Fortuitously, we have a 2nd pool of disks in our SAN and of course we also had multiple back-ups of all our databases, websites and images and so were able to use these to rebuild the hosting environment. Unfortunately, the sheers volume of data stored meant that, even with fast internet connections, processors and disk drives, restoring 30 terrabytes (17 terrabytes when compressed) of data takes much longer than we had anticipated and there was no shortcut to achieving this, hence the extended period of downtime.
What I would say however is that I am very proud of how the New Mind tellUs team responded to the situation. We had staff working day and night and over the weekend to restore the service and I could not have asked for more commitment and professionalism on their part.
Conversely, we are extremely disappointed with Tegile. Not only did a routine software upgrade inexcusably bring down all our client websites but they did not have any roll-back plan or anyway to mitigate the situation. This is something that we will be taking up with them at the highest level with a view to understanding what went wrong and gaining assurances that no repeat of the event could happen in the future.

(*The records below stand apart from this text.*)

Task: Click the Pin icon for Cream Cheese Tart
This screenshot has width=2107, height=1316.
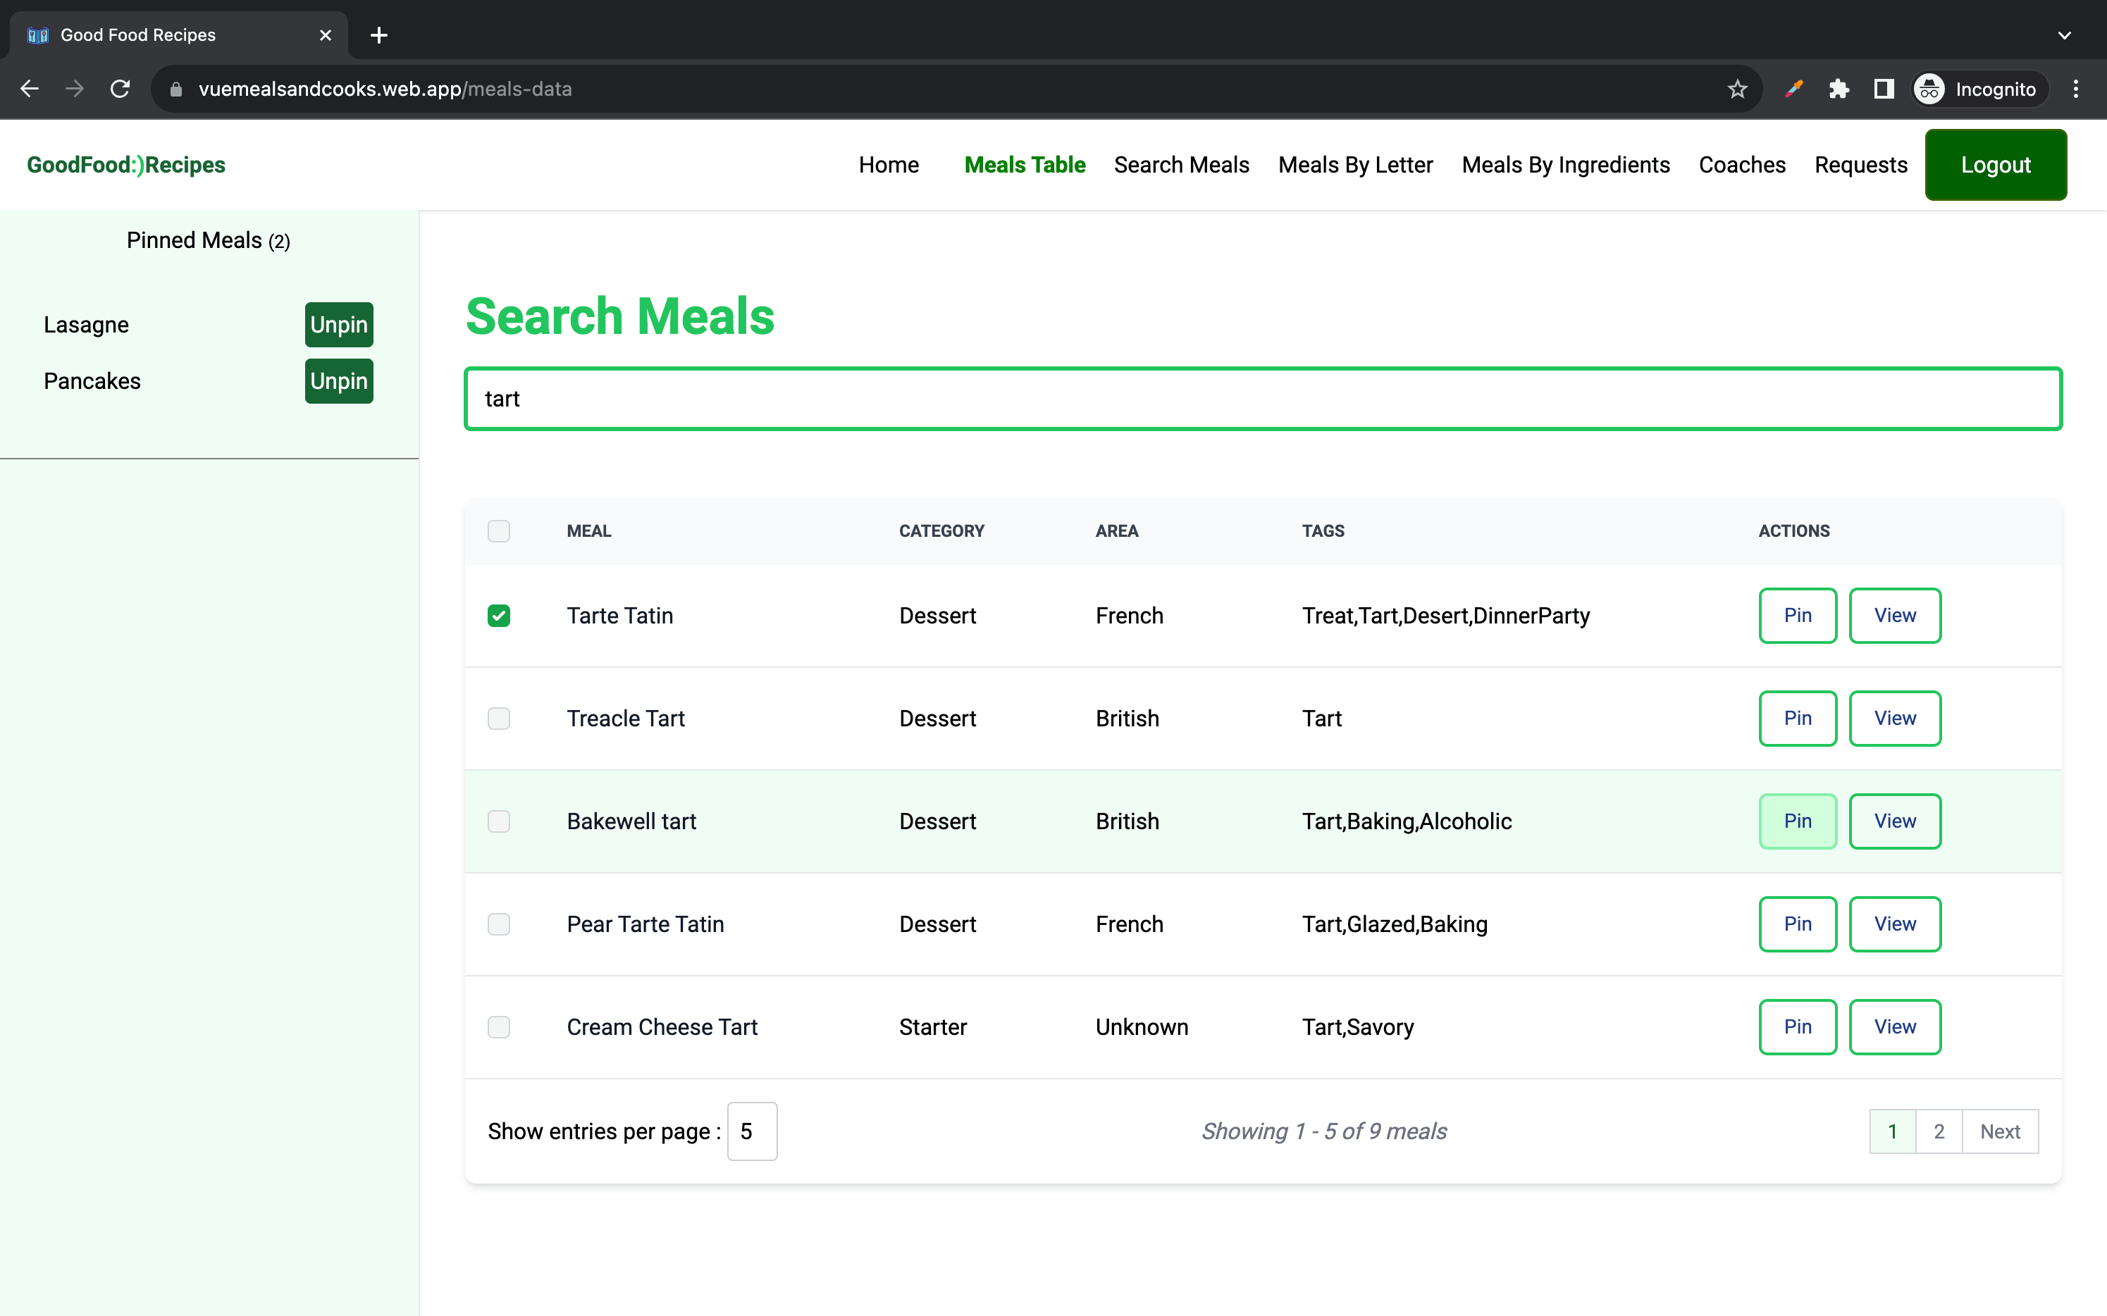Action: [1798, 1026]
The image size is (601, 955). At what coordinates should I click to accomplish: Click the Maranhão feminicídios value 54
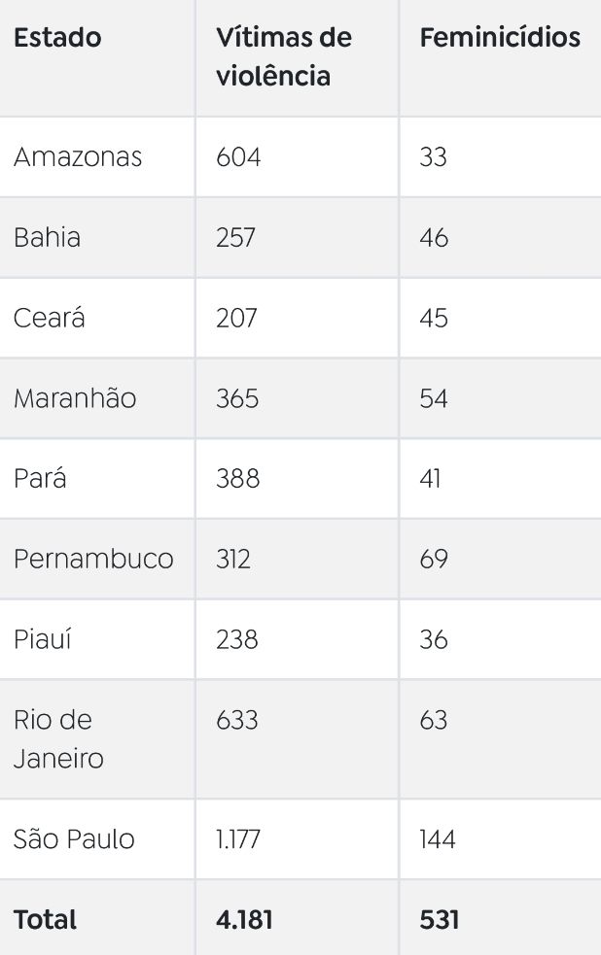click(434, 398)
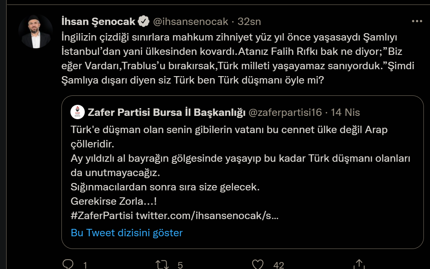
Task: Click the Zafer Partisi Bursa logo avatar
Action: tap(77, 112)
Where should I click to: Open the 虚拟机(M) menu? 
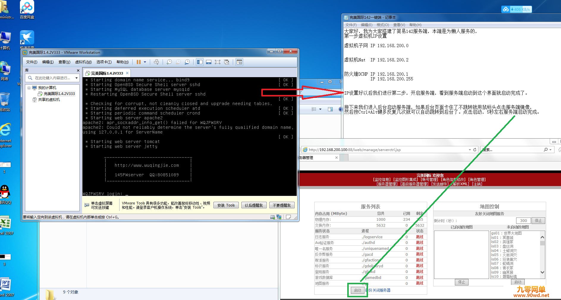(83, 62)
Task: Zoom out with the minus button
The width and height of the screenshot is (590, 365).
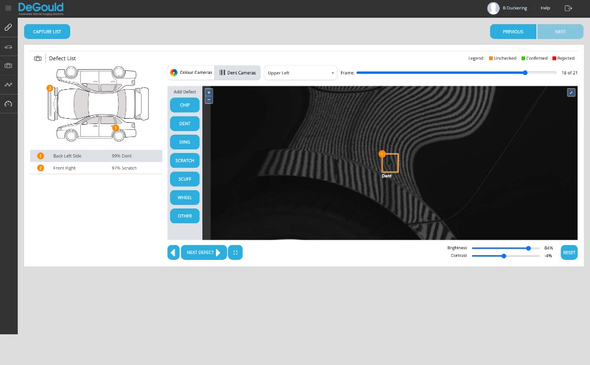Action: pos(208,100)
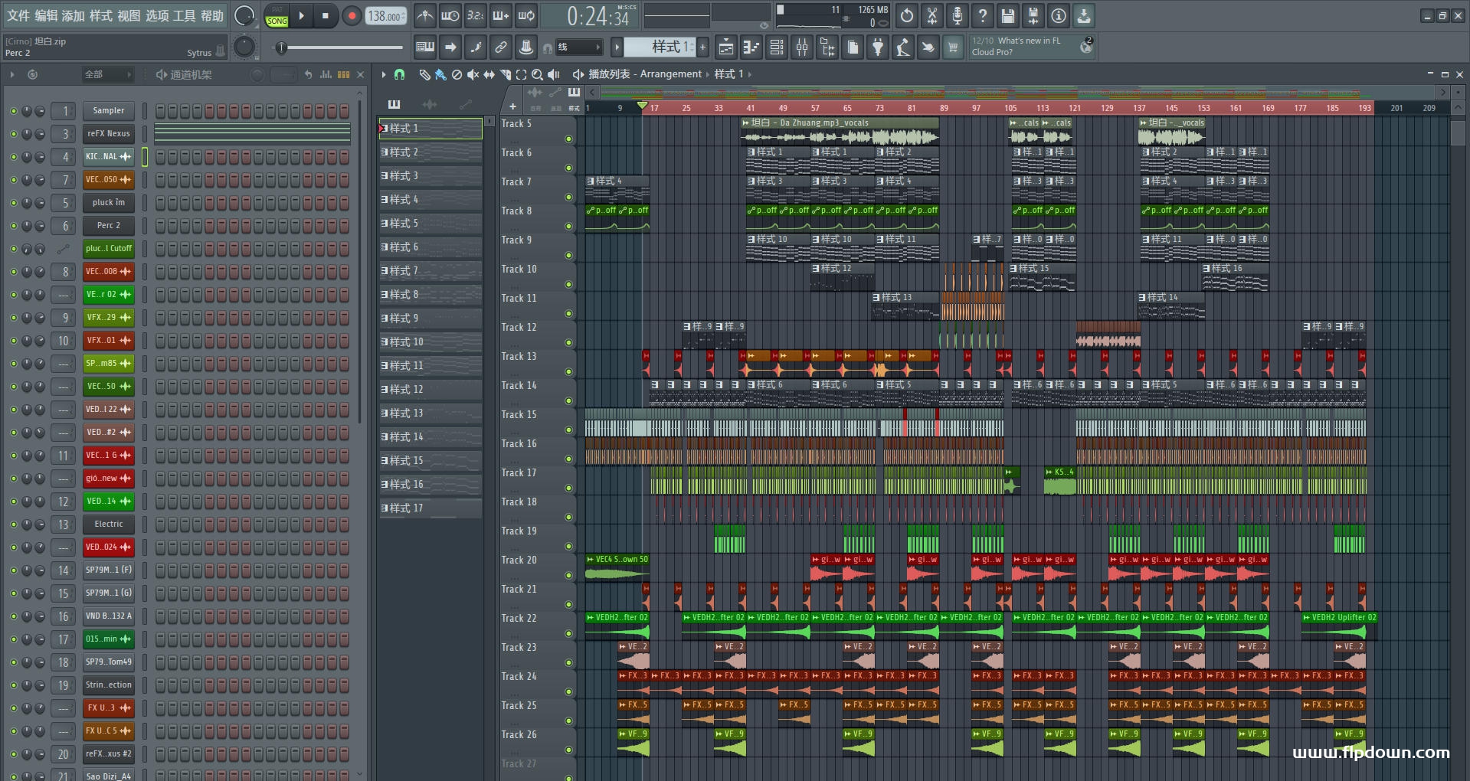1470x781 pixels.
Task: Select the reFX Nexus channel button
Action: [108, 134]
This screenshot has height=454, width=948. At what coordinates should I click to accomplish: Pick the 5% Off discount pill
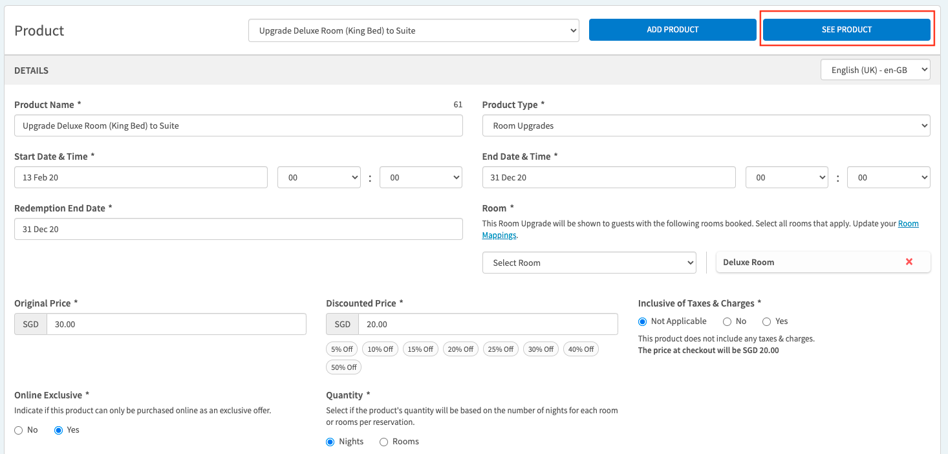pyautogui.click(x=341, y=349)
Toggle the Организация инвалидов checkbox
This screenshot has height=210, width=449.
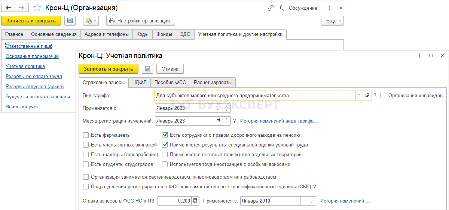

For our own part, we are now reviewing our Disaster Recovery plans which worked to the extent that no data was lost, but were clearly too slow to recover by your standards or ours. We have already started to think about ways in which to defend against a similar situation so that we are not so dependent upon a single supplier and we will be sharing those plans with you ahead of implementation. We will also be taking full advantage of the know-how and resources of our new parent company, Simpleview going forwards.
Needless to say, we are extremely sorry for the disruption and hope that it has not undermined your faith in the excellent service that you, quite rightly, have come to expect of us. We will write again once we have reviewed our Disaster Recovery plans and notify you of the positive changes we will make to reduce the risk of such an outage happening in the future.